SHORT PROBLEM — Pull out everything in the records from the line containing "Task: Tap the 2019.08.12 15:16:00 timestamp" down to the line containing "Looking at the", including both of those lines, and reproduce it word for word without the pictures.

EXERCISE MATERIALS —
━━━━━━━━━━━━━━━━━━━━

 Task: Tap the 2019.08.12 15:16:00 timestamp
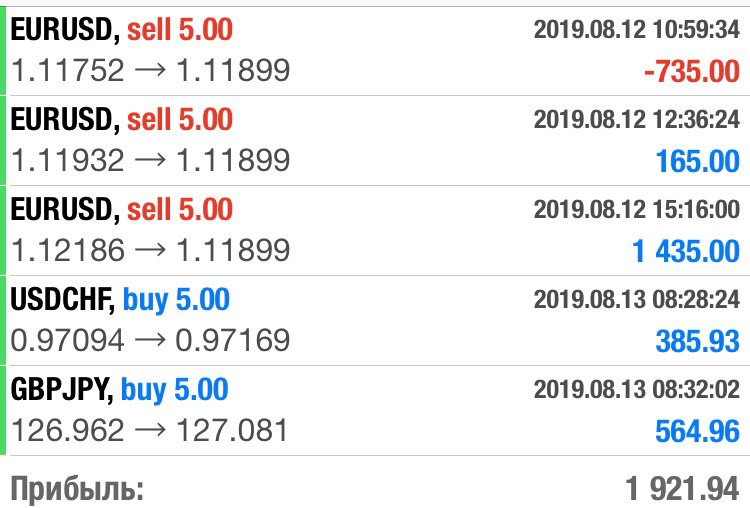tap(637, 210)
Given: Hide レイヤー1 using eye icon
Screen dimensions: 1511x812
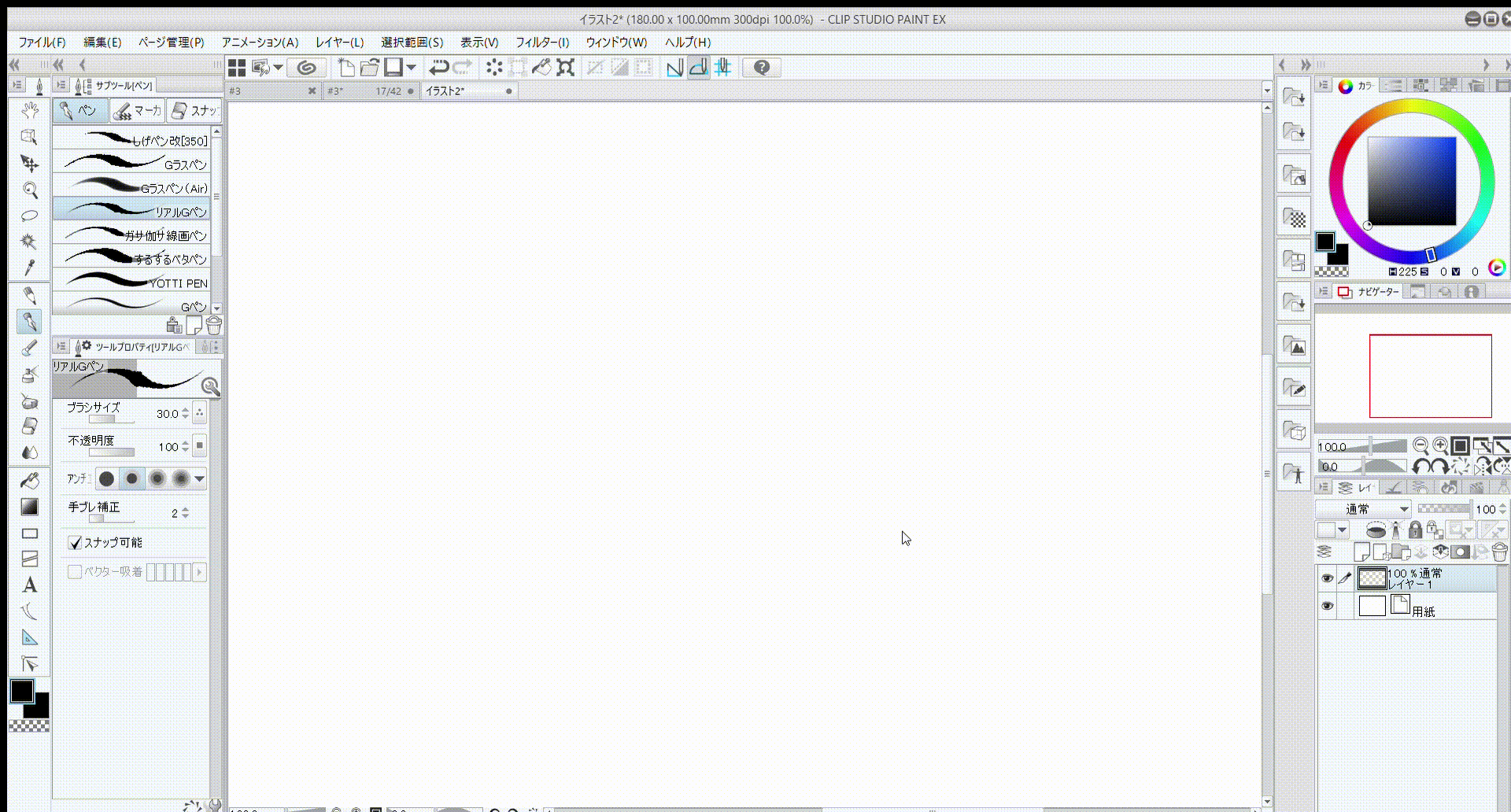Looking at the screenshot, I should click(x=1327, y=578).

━━━━━━━━━━━━━━━━━━━━

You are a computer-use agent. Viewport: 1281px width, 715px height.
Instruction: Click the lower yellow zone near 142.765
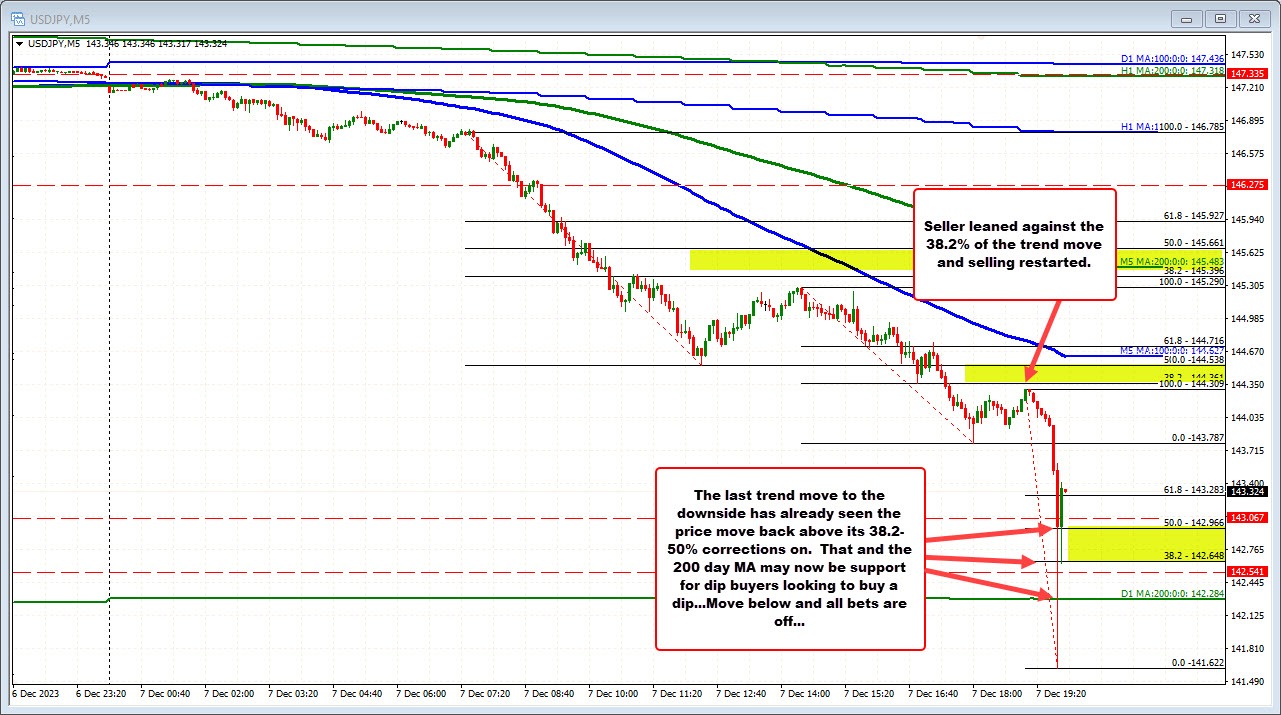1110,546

━━━━━━━━━━━━━━━━━━━━

CORRECT OUTPUT —
 Task: Tap the 2019.08.12 15:16:00 timestamp
tap(637, 210)
Given: Hide レイヤー1 using eye icon
Screen dimensions: 1511x812
Looking at the screenshot, I should click(x=1327, y=578).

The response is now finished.